Finningley village's peacock row renewed after bird damages car

A long-running row over the presence of peacocks in a South Yorkshire village has reignited after a car was damaged by one of the creatures.

Simon Brackenbury's BMW was scratched by a feathered Finningley resident.

The village near Doncaster, which is mentioned in the Domesday Book, has been home to the distinctive animals for about half a century.

Complaints about the 22 birds living there prompted an ecology report and survey in 2019.

It was concluded that up to 44 peacocks and peahens could be "safely supported" but some villagers now want the parish council to re-examine the situation.

Mr Brackenbury said the level of scratching inflicted on his vehicle made it look like someone had vandalised it.

He said the damage to his paintwork was not covered by insurance as it was classed as an "Act of God".

Talking to BBC Radio Sheffield, the village resident said following the incident he now wanted some of the peafowl to be relocated.

He said: "I don't want them harmed in any way, they are a beautiful bird.

"I don't want to see them all go from the village but we are getting to the stage where we are just being overrun by them."

While it is not clear how many of the birds currently live in Finningley, some villagers enjoy sharing their gardens with the brightly-coloured birds.

Caroline Newbould said other residents should take steps to prevent damage and suggested buying a car cover could solve the issue.

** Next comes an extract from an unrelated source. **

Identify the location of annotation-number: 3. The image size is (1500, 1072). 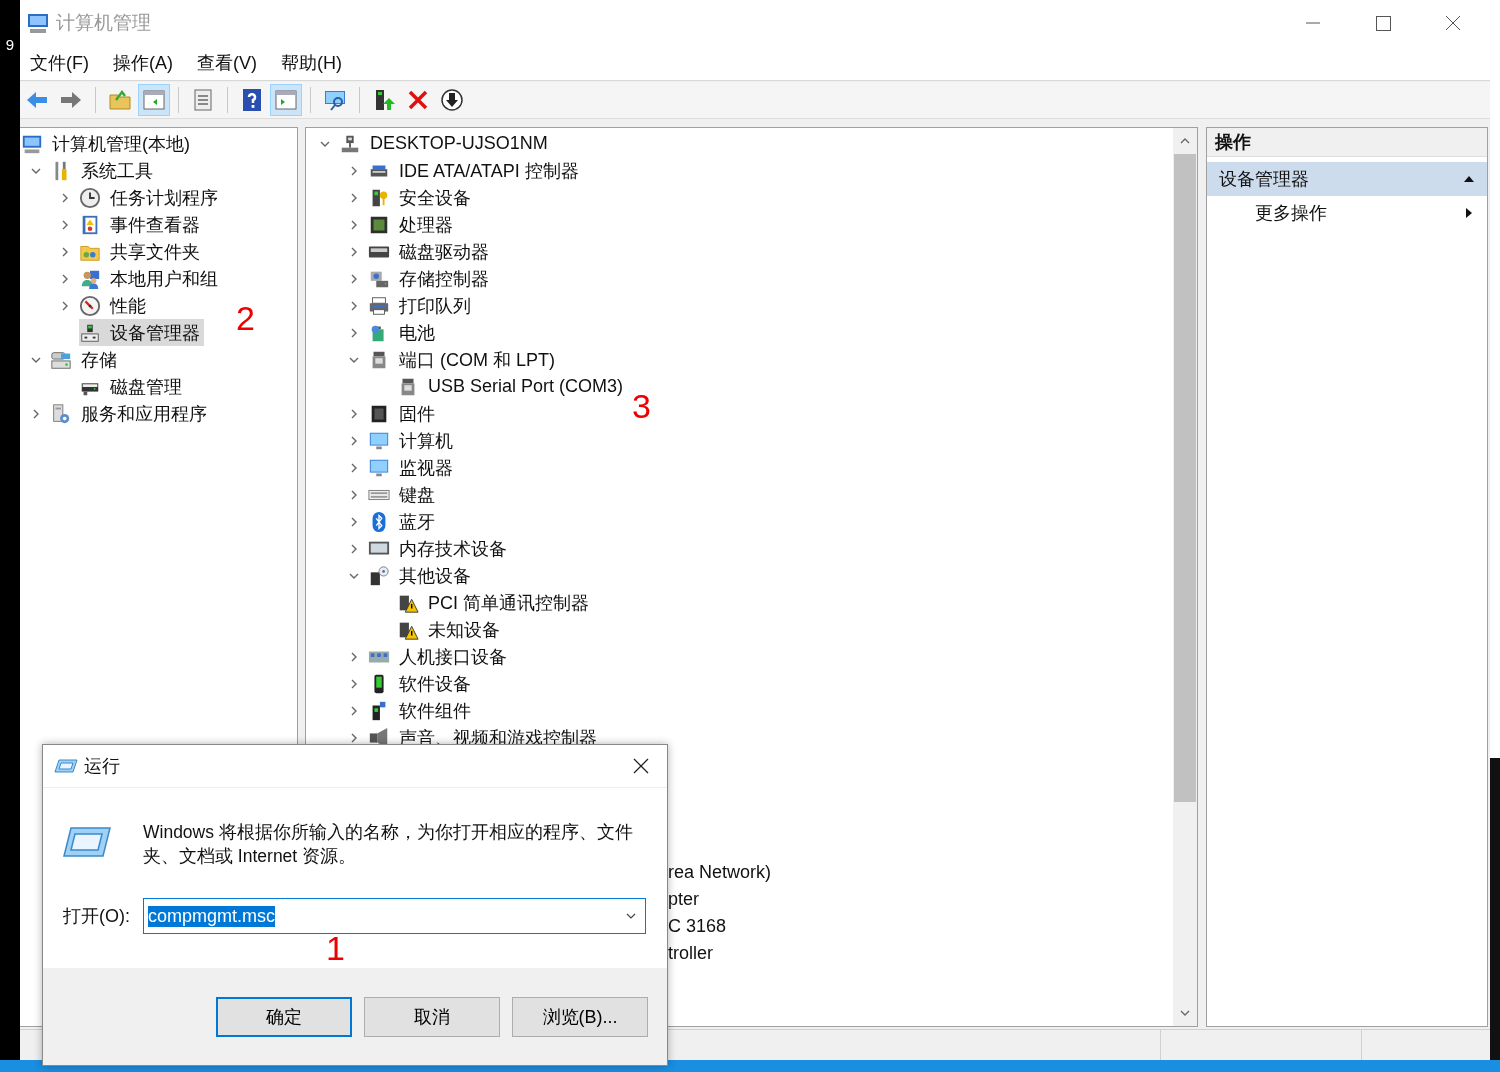
(642, 406).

She said: "If you don't like the peacocks you have every right to say that and indeed I totally empathise if they scratch your car or eat your plants or dig up your flowerbeds.

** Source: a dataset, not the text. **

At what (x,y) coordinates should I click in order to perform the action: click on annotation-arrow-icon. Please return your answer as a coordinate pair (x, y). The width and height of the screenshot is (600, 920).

"But you can see by taking a few, easy measures you can have a beautiful garden."

All about peafowl

  • Peafowl are members of the pheasant family

  • Their natural habitat is woodland and forests

  • The term "peacock" commonly refers to birds of both sexes, but only males are technically peacocks

  • Female peafowl are called peahens

  • Their diet consists of grains, berries, insects, small reptiles and mammals

Credit: WWF

Minutes from a parish council meeting in 2019 state that the authority decided to review the peacock population only if a petition from a minimum of 15% of the total households was received.

The BBC has approached Finningley Parish Council for an update.